Early on, she selected companies like Bank of America, Google and Johnson & Johnson, representing the banking, technology and health care sectors, respectively. “I chose these stocks because I had found positive information and thought there was a good chance they were going to be successful during the summer,” she notes.
But when the stock market fell, she chose some “Trading-Inverse Equity” funds, like Direxion Financial Bear 3X, which were designed to move against the flow of the market, which at that time was suffering. “These stocks moved in the opposite direction the stock market moved,” Yoon says. “So when the stock market was going down, these stocks would be increasing at an incredible rate. I researched my stock picks by looking at the stocks that economists and other professionals thought would do well. I also used a free virtual trading website to look at what stocks virtual traders around the world were purchasing.”
Bad News Can ‘Drag You Down’
Yoon had a lot of virtual dollars to invest, but when it comes to playing the market with actual cash, teen investors usually have a small amount of discretionary funds, or extra money. Rotblut suggests they consider investing in a mutual fund (a group of investors operating through a fund manager to purchase a diverse portfolio of stocks or bonds), or an exchange-traded fund, which is a stock-like investment fund that is traded on an exchange. “ETFs and mutual funds can give you a broad portfolio even if you have only a small amount to invest,” he says. “If small investors try to buy the stocks outright, they may be over-concentrated, and some bad news from one company could drag them down.”
Besides investing in different companies, Rotblut says investors should also look at different countries. “Some ETFs and mutual funds hold shares in companies that are scattered across the globe, or are in emerging markets like China and Brazil” that are going through rapid growth and industrialization, he says. “Think of it like making a meal. The more ingredients you use, the tastier it’s likely to be.”

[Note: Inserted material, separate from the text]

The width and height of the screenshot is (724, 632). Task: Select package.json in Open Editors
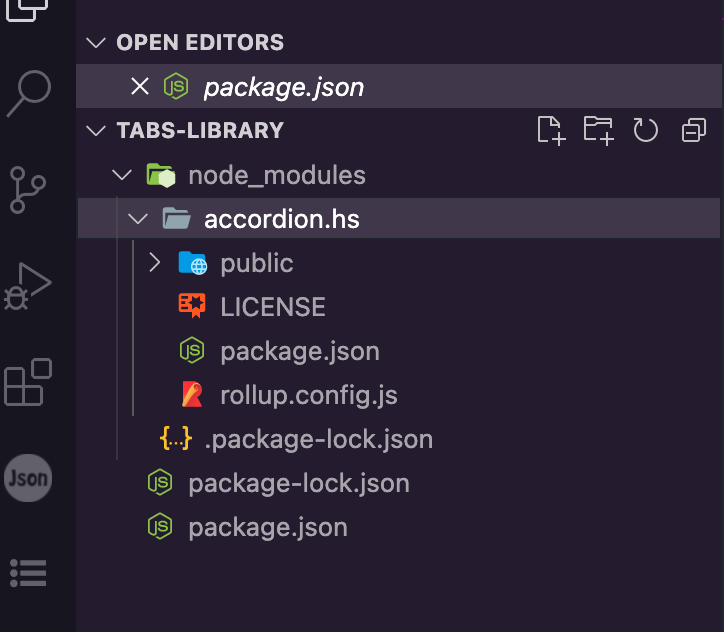coord(283,87)
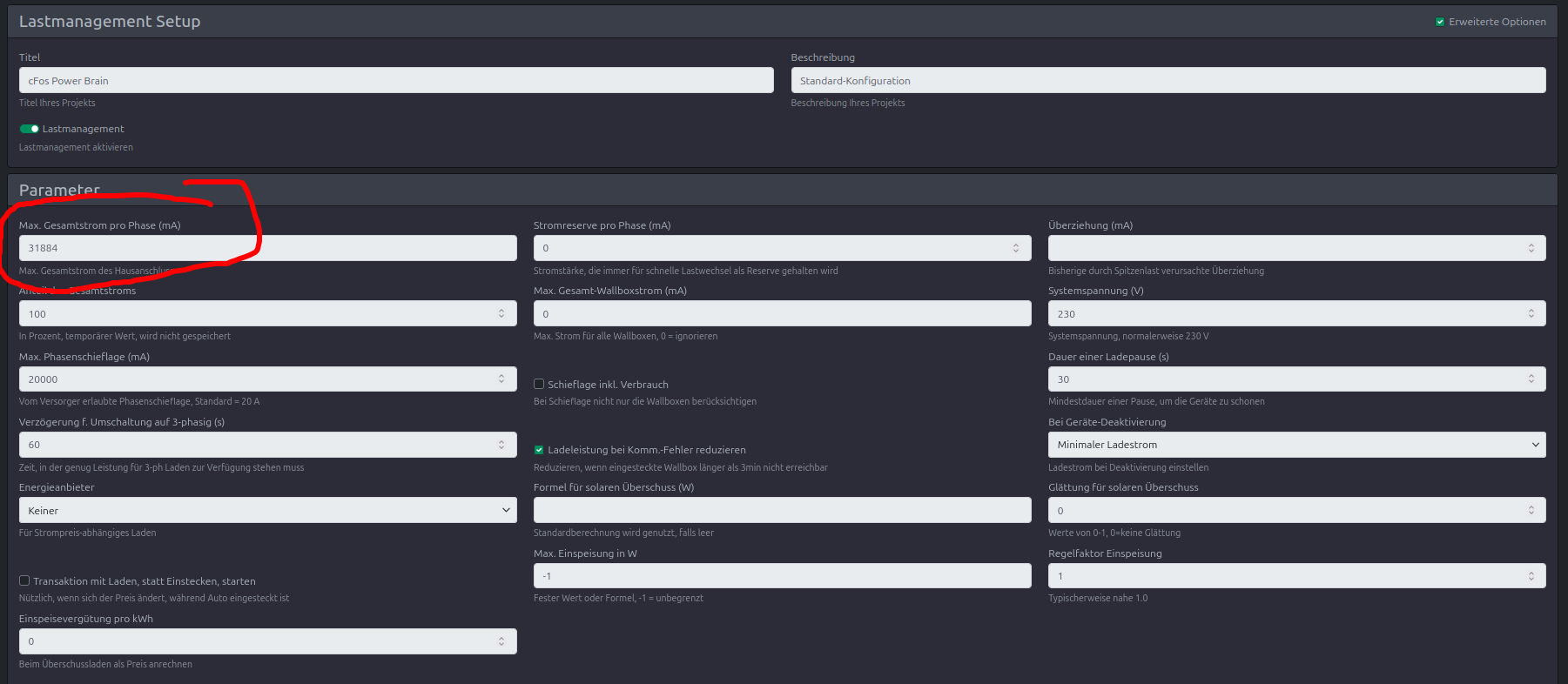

Yoon says she learned a lot from the stock market competition, and plans to do some investing with her own money. “I actually did not know anything about the stock market before I got involved with the program,” she notes. “However, after becoming involved, I borrowed books and learned more. I do plan on investing in the stock market in the future. I find it very exciting to be a part of the economy on a broad level.”
What does it mean to diversify your investments?
Why is it important to diversify by industry if you are investing in stocks? If you love the oil sector, why not invest in six different oil companies?
Why might it make sense to invest in assets related to an emerging economy like Brazil?